After I left home and eventually got married and a house, my sister-in-law gave us her cat called Frodo (Lord of the Rings). I was Bored Of The Rings (Harvard Lampoon, somewhat amusing), so he was changed to Batface based on his big ears and prominent canines. Best cat ever, except for being a bad lover and fighter. After repeated injuries to his tail when he ran from fights, we had him neutered. We had received him in Denver, where he would chase the nine o’clock moths, and bring them in as if they were electric bowties. His other trick was to escape from the basement by wedging himself between two metal surfaces and using them to climb vertically to the next floor.

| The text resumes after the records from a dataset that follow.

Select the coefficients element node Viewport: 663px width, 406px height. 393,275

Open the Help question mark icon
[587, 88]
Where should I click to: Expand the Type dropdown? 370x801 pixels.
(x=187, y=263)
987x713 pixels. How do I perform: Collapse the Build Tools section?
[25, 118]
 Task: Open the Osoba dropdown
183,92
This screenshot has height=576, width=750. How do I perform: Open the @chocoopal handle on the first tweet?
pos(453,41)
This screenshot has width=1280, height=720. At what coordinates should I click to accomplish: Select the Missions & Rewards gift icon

Batface stayed with us through two moves in LA and a couple of moves in Marin. Through the whole thing, he was an excellent companion. He not only liked us, but would hang out with people who walked in front of our house.

He was involved in a hallucinatory moment for me.  I saw two of him at his food bowl one day. After much gawping, I discovered that one of him was skinnier and in fact an interloper from another house.

Sometime in there we got another sister-in-law cat Jaws, the evil eponymous cat of “Cat Of Hanley”

We tried to keep Batface indoors at night for his own good in Corte Madera CA, but one night I let him out when I wasn’t thinking straight. He came home that night injured and died shortly thereafter. I cried.

We decided that we should get a couple of cats next so that they would have company. Brother Boots and sister Pooch (editor though that Puss was too risqué) joined us.

Smaller Pooch was the boss.  She was not happy when Boots tried to mount her after she had been spayed. After that she ruled the litter box (he tried to bury his Tootsie Rolls as deep as he could) and laps (if she was there first he would stay away, if he was there first she chased him away).

One morning we heard a thud while we were in bed. Boots had either died and fallen or fallen and died. Pooch didn’t seem upset.

Orville (we think based on Redenbacher), an orange cat, started to flop in front of us after his people died as we walked.  He was such a pleaser, that we didn’t mind when he moved to a house across the street. Word on the street was that he was always looking for his main chance. If our information is correct, he finally died in his mid-twenties. His new people said that he meowed once and went.

Pooch made it to twenty and a half. Towards the end we were administering regular subcutaneous fluids. Letting go was hard.

We got Harriet, the hairy pet, indirectly from a fellow hiker. She was old when we got her and didn’t last too long, but while she was around, she was very mellow. Unlike most cats, carrying her upstairs didn’t bother her at all. Only food got her excited. She slept in the opposite direction as me at night with my hand on her belly.

Our last is Kitzhaber, formerly called Honey by his late owner, because she couldn’t remember his name. He is now named after a failed Oregon governor. His main activities are dumping, crying for food and lying about wanting you to rub his belly. He gets credit for renaming himself Fireball in the fiction “Cat’s Religion” and reinforcing a life lesson by piecing my flesh when I displease him.

Four feral cats are split between a neighbor and us. After years of feeding them, they still don’t trust us. All are gray, but different sizes, and hang out together, but don’t get close to people.